As with the above scheme, the "preprint" may (and should) be presented and discussed at international conferences. Acceptance criteria to such conferences may perhaps benefit from the discussion which is already going on in the forum.
Whenever the editor in charge of the submission, helped by the discussion forum, estimates that its scientific value is high enough, its status is updated to "publication". Otherwise, the paper remains a "preprint" forever, or until the author decides to withdraw it. In any case, the preprint/publication remains freely accessible and open to further comments, reviews, modifications, etc.

Who pays for all this? Open interactive repositories, if they will exist at all, will most likely be sponsored, hosted and maintained by academic institutions. The cost of managing the system (personnel and equipment) will probably be a fraction of what Universities and other research institutions presently spend for obtaining access to scientific journals. In the end, the system may actually turn out to be economically convenient.

At the very worst, the above scheme reproduces exactly the present-day process of submission, refereeing and acceptance of a journal paper, with all of its pros and cons, except for three points:

the paper is immediately available to everyone;
the reviews are public (although still anonymous);
research institutions may end up saving some money.

Point 3 does not need any comment. Point 1 is actually a very minor difference with respect to today's reality: many papers submitted to theoretical computer science journals are already concurrently available on arXiv or similar preprint archives (or even on the author's web page). Point 2 is more radical. It may meet the opposition of some, but I think that a review elaborated with the knowledge that it may be read by more people other than the author and the editor will be written with more care. This, in my opinion, cannot hurt the peer-reviewing process.
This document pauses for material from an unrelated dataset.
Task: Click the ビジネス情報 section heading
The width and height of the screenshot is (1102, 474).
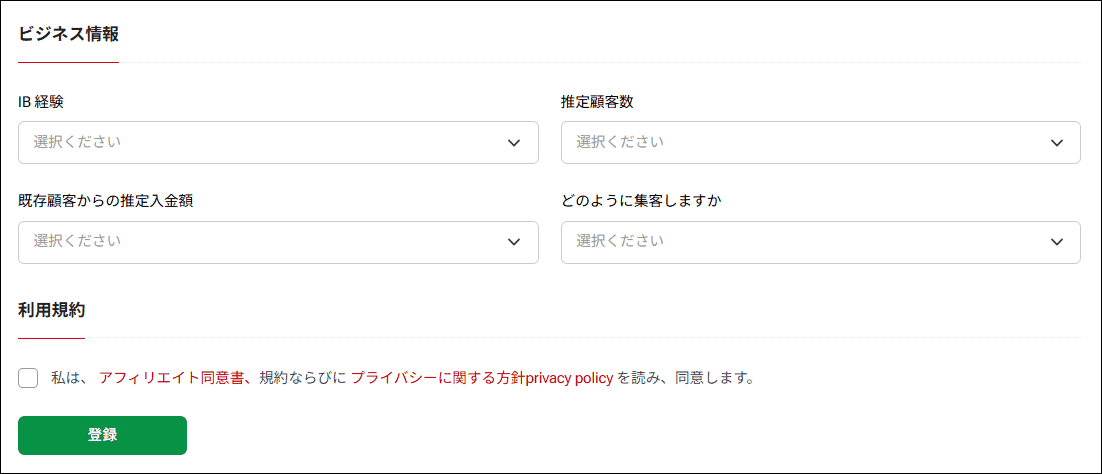Action: tap(68, 34)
At best, the use of open interactive repositories may substantially improve the efficiency, quality and equity of publishing (the growing importance of online scientific interaction is discussed in [1]). If working properly, the system can entirely supplant both journals and conference proceedings. The time and energy currently dedicated to refereeing dozens of conference papers may be shifted to online discussion forums, restoring conferences and workshops to their natural role of vehicles of personal interaction. The system will also have a strong impact on the evaluation of a researcher's work: a publication, which is currently little more than a bare bibliographic reference, will come together with a sample of the interaction (or lack thereof) it generated, giving richer, more constructive and more flexible elements of evaluation than bibliometric indices. (On this matter, it will be important to ensure that comments in forums do not become "grade assignments"; I would be horrified by seeing a discussion forum about a scientific paper filled with "thumbs up" or "thumbs down" icons like a YouTube video. Of course, the idea that a scientific paper may be assigned a grade or absolute index of any sort is simply ridiculous).

References

[1] Hendler, James (2008). "Reinventing Academic Publishing - Part 3". IEEE Intelligent Systems 23(1):2-3.